Culture5 min de lecture20 mars 2026

La nuit où j'ai décidé de parler à l'inconnu dans le lit d'en face

Une histoire sur le moment où on décide de parler à un inconnu dans une auberge. Et ce qui arrive après.

Intérieur chaleureux d'une auberge de jeunesse avec des voyageurs

C'était à Lisbonne, un mardi de juillet. Je venais d'arriver dans l'auberge après 6 heures de bus depuis Madrid. J'avais faim, j'étais fatigué, et le dortoir sentait la crème solaire. Le lit d'en face était occupé par quelqu'un qui lisait un livre avec une couverture que je ne reconnaissais pas. J'ai hésité exactement une seconde. Puis j'ai dit : "C'est bien ?" Il a levé les yeux. "Très bien. Tu viens d'arriver ?" Et voilà. C'était parti.

On a dîné ensemble ce soir-là. Lui s'appelait Marco, il venait de Florence, il faisait un tour de l'Europe de l'Ouest en trois semaines avant de commencer un master en architecture. Il voulait revoir un café spécifique dans le Bairro Alto où il avait passé une après-midi entière à dessiner les façades des maisons. J'avais prévu de visiter les classiques. Marco a dit "ok, mais d'abord ce café."

Ce café n'était dans aucun guide. C'était une salle minuscule avec trois tables et un comptoir en bois, tenu par un homme d'une soixantaine d'années qui jouait du fado sur une petite enceinte posée sur une étagère. Le café coûtait 0,80 €. On y est restés deux heures.

Le lendemain, Marco avait un train tôt. Il m'a laissé l'adresse du café sur un Post-it. J'y suis retourné le jour suivant, seul cette fois. Le même homme était là. Il m'a demandé si j'étais avec le grand brun de la veille. J'ai dit non, que c'était un ami de passage. "Les meilleurs amis, c'est souvent ceux de passage." Il a dit ça sans y penser, en essuyant le comptoir.

Je pense à la seconde d'hésitation avant de dire "c'est bien ?" Parce que cette seconde est réelle. Elle existe à chaque fois. Dans chaque dortoir, sur chaque plage, à chaque table de cuisine commune d'auberge. Il y a quelqu'un qui voudrait parler et quelqu'un qui attend qu'on lui parle. Et parfois c'est la même personne des deux côtés. La plupart du temps, les deux attendent. Et rien ne se passe.

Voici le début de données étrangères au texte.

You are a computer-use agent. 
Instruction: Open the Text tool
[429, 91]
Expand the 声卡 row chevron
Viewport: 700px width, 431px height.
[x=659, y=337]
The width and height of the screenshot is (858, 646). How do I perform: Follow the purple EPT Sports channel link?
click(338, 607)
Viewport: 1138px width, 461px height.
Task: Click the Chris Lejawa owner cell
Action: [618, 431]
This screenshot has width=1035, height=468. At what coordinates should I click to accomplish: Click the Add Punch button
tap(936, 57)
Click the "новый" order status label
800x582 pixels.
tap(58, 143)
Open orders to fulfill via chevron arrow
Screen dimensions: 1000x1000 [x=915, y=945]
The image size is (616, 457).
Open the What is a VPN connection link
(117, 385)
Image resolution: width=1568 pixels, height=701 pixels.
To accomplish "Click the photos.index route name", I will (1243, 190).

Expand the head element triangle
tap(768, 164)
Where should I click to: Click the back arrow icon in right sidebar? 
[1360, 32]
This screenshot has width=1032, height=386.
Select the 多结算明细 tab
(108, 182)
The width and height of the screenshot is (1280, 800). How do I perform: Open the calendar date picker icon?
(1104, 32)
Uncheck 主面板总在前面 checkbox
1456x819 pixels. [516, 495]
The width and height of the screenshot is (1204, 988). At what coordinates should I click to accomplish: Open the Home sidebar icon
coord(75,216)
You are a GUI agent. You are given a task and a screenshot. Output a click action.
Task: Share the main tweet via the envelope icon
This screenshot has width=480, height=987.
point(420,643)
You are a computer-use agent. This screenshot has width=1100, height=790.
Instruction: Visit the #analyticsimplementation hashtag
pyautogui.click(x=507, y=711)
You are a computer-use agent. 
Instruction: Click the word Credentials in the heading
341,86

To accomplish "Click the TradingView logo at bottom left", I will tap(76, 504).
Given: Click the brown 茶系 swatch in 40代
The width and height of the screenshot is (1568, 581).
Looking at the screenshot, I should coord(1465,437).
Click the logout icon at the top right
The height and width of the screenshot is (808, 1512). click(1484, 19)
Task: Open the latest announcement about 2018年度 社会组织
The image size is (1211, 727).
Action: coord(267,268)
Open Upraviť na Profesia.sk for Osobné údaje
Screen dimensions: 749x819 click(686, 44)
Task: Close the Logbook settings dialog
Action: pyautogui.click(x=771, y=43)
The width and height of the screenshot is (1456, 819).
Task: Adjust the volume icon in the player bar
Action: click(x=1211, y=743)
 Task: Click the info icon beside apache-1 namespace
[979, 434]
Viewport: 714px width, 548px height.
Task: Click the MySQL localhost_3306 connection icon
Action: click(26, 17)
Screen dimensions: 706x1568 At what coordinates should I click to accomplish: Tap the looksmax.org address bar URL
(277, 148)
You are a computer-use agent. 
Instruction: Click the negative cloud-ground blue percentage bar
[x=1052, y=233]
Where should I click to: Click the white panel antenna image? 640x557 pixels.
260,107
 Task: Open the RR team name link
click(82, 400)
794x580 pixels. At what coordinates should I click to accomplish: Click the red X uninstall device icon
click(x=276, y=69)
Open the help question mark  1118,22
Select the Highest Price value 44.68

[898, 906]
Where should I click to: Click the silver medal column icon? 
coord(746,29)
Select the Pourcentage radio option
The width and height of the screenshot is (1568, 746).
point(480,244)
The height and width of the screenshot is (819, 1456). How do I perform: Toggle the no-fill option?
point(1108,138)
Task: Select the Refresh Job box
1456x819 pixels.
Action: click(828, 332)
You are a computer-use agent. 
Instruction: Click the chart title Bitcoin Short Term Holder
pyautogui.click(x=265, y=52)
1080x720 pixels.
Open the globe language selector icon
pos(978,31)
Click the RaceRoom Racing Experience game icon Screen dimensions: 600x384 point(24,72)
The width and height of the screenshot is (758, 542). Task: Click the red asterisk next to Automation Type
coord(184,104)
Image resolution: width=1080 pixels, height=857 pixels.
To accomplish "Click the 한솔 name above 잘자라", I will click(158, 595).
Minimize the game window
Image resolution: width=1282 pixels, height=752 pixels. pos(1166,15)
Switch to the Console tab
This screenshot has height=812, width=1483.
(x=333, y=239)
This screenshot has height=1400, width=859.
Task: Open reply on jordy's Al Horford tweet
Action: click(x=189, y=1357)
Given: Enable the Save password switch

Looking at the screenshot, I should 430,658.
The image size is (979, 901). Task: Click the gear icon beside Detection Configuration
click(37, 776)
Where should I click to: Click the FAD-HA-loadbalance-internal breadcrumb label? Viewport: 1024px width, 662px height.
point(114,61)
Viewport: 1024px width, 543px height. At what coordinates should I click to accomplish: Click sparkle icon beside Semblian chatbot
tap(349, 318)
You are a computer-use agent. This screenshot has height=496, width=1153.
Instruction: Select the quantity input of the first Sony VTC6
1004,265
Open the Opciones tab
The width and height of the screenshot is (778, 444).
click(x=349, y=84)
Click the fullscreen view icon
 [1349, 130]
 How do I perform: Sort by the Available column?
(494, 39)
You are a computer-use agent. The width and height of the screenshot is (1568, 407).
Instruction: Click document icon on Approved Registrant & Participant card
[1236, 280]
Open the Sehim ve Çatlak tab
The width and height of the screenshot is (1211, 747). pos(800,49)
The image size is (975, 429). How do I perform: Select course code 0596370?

Ce n'est pas une question de courage. C'est juste une décision. Une fraction de seconde où on choisit de dire quelque chose au lieu de rien. La quasi-totalité des meilleures rencontres de voyage commencent de cette façon. "C'est bien ?" "Tu sais si le bus passe encore à cette heure ?" "Tu es là depuis longtemps ?"

La première seconde, un peu moins incertaine

Il existe maintenant des outils pour rendre cette seconde plus facile. HollyFriends te montre qui séjourne dans ton hébergement en ce moment — filtré par âge. Tu n'as pas à aborder des inconnus au hasard. Tu sais déjà qu'il y a quelqu'un, quelque part dans le même bâtiment que toi, qui est peut-être en train de lire un livre avec une couverture que tu ne reconnais pas. La question reste la même. Juste la première seconde qui devient un peu moins incertaine.

Marco et moi, on s'est échangé nos réseaux sociaux le matin de son départ. On se suit encore. Il a fini son master, il travaille maintenant dans un cabinet d'architectes à Milan. L'été dernier il m'a envoyé une photo d'un café à Florence — même comptoir en bois, même ambiance — avec juste "trouvé l'équivalent local." Je lui ai répondu : "café 0,80 € ?" "0,90 €. L'inflation."